▶ **Dataset entries**
## Begin
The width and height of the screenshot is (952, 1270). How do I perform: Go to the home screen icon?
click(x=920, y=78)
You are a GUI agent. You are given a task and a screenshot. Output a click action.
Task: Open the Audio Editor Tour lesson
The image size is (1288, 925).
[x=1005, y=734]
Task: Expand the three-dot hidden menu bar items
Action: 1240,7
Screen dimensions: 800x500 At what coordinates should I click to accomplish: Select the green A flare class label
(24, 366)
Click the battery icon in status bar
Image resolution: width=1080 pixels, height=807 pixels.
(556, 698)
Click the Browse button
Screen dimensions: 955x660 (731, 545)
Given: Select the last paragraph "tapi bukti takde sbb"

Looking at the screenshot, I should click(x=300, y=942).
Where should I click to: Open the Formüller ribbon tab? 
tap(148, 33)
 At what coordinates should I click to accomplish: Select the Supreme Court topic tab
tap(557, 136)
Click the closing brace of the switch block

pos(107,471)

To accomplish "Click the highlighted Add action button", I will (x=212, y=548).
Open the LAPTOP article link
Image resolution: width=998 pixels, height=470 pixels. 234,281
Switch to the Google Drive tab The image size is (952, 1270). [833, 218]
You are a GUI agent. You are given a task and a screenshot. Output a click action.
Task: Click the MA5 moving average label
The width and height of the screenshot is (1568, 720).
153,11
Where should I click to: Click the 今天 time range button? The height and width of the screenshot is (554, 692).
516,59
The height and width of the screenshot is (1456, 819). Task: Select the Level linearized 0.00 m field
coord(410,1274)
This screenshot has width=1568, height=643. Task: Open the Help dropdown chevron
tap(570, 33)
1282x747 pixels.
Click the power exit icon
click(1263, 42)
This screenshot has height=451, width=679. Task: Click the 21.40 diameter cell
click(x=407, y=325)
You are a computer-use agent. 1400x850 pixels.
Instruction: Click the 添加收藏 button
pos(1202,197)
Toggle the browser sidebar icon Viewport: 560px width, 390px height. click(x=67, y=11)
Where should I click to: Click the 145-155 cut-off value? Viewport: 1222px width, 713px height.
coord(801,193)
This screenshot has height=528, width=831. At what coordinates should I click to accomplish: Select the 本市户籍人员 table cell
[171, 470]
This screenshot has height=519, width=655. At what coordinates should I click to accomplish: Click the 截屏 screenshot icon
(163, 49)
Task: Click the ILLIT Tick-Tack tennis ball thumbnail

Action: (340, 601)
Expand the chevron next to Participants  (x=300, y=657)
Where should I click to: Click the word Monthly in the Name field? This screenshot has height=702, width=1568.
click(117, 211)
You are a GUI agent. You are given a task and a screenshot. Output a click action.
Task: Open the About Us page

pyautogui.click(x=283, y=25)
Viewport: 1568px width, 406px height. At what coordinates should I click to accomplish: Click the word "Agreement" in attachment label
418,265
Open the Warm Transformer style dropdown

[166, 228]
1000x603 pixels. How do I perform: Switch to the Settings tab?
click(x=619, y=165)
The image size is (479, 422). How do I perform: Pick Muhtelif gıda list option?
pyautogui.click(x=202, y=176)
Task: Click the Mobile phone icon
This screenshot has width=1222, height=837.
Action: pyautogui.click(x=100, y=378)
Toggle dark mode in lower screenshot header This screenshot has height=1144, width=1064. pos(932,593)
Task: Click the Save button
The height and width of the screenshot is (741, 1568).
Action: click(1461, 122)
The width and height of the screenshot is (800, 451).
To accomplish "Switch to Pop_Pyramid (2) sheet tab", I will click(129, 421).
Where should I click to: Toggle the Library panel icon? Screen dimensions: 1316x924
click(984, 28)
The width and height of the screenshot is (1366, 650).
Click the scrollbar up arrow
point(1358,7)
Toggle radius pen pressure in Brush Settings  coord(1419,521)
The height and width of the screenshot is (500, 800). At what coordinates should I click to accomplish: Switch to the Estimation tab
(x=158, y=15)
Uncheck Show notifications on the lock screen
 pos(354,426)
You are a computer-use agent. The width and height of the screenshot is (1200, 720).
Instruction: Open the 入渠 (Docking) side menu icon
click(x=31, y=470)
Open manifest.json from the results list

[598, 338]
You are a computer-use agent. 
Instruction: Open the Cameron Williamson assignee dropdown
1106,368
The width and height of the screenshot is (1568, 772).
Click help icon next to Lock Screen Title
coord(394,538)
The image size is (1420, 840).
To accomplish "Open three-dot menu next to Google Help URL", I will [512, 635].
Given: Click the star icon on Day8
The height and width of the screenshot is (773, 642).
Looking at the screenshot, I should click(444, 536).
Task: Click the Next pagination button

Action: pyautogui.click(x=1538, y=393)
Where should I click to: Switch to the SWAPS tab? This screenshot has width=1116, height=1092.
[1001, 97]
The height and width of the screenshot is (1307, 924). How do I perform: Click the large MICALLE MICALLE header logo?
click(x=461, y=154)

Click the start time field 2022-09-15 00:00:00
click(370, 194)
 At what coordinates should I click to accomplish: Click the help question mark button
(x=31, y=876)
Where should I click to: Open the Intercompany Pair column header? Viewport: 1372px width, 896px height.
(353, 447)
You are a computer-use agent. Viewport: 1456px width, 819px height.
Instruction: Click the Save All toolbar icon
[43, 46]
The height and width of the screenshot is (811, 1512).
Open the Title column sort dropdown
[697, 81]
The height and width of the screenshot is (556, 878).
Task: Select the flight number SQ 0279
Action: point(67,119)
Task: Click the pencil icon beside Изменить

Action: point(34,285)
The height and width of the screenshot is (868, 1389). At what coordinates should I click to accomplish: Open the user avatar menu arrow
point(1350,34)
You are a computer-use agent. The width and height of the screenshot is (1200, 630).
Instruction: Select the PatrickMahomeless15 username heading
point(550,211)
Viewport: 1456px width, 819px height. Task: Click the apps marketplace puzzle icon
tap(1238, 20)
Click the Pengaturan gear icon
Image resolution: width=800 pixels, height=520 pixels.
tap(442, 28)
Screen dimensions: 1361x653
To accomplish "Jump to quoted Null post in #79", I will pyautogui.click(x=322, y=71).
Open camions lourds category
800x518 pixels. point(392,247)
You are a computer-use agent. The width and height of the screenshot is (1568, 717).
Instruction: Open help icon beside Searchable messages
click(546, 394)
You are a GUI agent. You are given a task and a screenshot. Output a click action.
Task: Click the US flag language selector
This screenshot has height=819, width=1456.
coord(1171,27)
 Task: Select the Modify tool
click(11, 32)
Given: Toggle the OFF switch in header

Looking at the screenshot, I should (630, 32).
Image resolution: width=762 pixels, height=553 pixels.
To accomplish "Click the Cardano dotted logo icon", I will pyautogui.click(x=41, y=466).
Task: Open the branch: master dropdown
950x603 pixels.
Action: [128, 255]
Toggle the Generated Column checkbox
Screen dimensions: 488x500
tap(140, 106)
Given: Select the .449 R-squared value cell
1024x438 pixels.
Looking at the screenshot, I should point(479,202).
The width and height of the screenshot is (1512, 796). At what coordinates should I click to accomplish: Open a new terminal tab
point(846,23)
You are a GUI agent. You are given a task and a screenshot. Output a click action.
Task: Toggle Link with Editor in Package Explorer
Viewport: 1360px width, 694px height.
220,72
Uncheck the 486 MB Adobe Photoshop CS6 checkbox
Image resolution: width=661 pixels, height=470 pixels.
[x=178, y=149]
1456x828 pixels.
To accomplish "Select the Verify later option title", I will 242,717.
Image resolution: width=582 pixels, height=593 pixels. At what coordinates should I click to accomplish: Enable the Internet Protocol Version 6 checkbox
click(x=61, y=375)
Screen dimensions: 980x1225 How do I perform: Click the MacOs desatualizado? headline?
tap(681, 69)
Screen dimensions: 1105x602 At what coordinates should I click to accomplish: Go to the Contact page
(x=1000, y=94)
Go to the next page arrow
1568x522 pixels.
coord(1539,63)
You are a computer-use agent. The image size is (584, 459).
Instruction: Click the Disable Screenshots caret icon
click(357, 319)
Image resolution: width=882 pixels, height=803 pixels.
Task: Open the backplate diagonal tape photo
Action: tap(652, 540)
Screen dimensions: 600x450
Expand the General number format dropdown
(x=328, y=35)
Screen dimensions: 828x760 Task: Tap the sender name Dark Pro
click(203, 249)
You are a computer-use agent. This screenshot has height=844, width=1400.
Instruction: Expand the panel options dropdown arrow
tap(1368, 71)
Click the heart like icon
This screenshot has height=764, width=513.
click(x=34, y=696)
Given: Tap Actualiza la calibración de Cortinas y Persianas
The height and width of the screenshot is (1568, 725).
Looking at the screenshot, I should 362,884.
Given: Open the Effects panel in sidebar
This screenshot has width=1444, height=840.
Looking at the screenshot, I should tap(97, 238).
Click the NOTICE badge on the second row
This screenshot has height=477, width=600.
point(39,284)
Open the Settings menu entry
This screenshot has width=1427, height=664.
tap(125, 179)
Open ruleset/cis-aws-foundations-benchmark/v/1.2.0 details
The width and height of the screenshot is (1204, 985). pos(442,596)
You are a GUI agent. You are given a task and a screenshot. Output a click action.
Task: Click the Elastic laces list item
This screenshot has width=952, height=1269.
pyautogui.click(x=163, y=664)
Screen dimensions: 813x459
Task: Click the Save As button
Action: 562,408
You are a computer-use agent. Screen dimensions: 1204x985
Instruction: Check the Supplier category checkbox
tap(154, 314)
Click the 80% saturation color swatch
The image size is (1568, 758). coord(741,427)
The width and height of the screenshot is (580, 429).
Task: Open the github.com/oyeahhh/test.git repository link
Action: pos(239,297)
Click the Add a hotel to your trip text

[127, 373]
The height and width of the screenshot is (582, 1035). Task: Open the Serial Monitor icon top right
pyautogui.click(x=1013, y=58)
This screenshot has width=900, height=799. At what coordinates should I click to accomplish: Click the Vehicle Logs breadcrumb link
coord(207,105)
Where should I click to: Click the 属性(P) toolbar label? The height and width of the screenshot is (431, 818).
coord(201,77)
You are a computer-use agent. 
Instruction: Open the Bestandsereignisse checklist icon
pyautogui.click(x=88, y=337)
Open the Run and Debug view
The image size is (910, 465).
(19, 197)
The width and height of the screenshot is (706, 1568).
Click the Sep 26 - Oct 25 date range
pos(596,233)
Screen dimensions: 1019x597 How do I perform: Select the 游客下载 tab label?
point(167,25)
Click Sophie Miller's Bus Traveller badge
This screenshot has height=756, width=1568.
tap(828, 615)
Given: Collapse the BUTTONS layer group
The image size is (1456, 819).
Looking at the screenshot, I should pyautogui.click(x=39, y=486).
## End
▶ **What needs to be done**
Output as a JSON list of strings the lines of the material between the line containing "Task: Click the Mobile phone icon" and the line containing "(x=31, y=876)", inclusive, with one string per line and blank lines left out.

▶ **Exercise response**
[
  "Task: Click the Mobile phone icon",
  "This screenshot has width=1222, height=837.",
  "Action: pyautogui.click(x=100, y=378)",
  "Toggle dark mode in lower screenshot header This screenshot has height=1144, width=1064. pos(932,593)",
  "Task: Click the Save button",
  "The height and width of the screenshot is (741, 1568).",
  "Action: click(1461, 122)",
  "The width and height of the screenshot is (800, 451).",
  "To accomplish \"Switch to Pop_Pyramid (2) sheet tab\", I will click(129, 421).",
  "Where should I click to: Toggle the Library panel icon? Screen dimensions: 1316x924",
  "click(984, 28)",
  "The width and height of the screenshot is (1366, 650).",
  "Click the scrollbar up arrow",
  "point(1358,7)",
  "Toggle radius pen pressure in Brush Settings  coord(1419,521)",
  "The height and width of the screenshot is (500, 800). At what coordinates should I click to accomplish: Switch to the Estimation tab",
  "(x=158, y=15)",
  "Uncheck Show notifications on the lock screen",
  " pos(354,426)",
  "You are a computer-use agent. The width and height of the screenshot is (1200, 720).",
  "Instruction: Open the 入渠 (Docking) side menu icon",
  "click(x=31, y=470)",
  "Open manifest.json from the results list",
  "[598, 338]",
  "You are a computer-use agent. ",
  "Instruction: Open the Cameron Williamson assignee dropdown",
  "1106,368",
  "The width and height of the screenshot is (1568, 772).",
  "Click help icon next to Lock Screen Title",
  "coord(394,538)",
  "The image size is (1420, 840).",
  "To accomplish \"Open three-dot menu next to Google Help URL\", I will [512, 635].",
  "Given: Click the star icon on Day8",
  "The height and width of the screenshot is (773, 642).",
  "Looking at the screenshot, I should click(444, 536).",
  "Task: Click the Next pagination button",
  "Action: pyautogui.click(x=1538, y=393)",
  "Where should I click to: Switch to the SWAPS tab? This screenshot has width=1116, height=1092.",
  "[1001, 97]",
  "The height and width of the screenshot is (1307, 924). How do I perform: Click the large MICALLE MICALLE header logo?",
  "click(x=461, y=154)",
  "Click the start time field 2022-09-15 00:00:00",
  "click(370, 194)",
  " At what coordinates should I click to accomplish: Click the help question mark button",
  "(x=31, y=876)"
]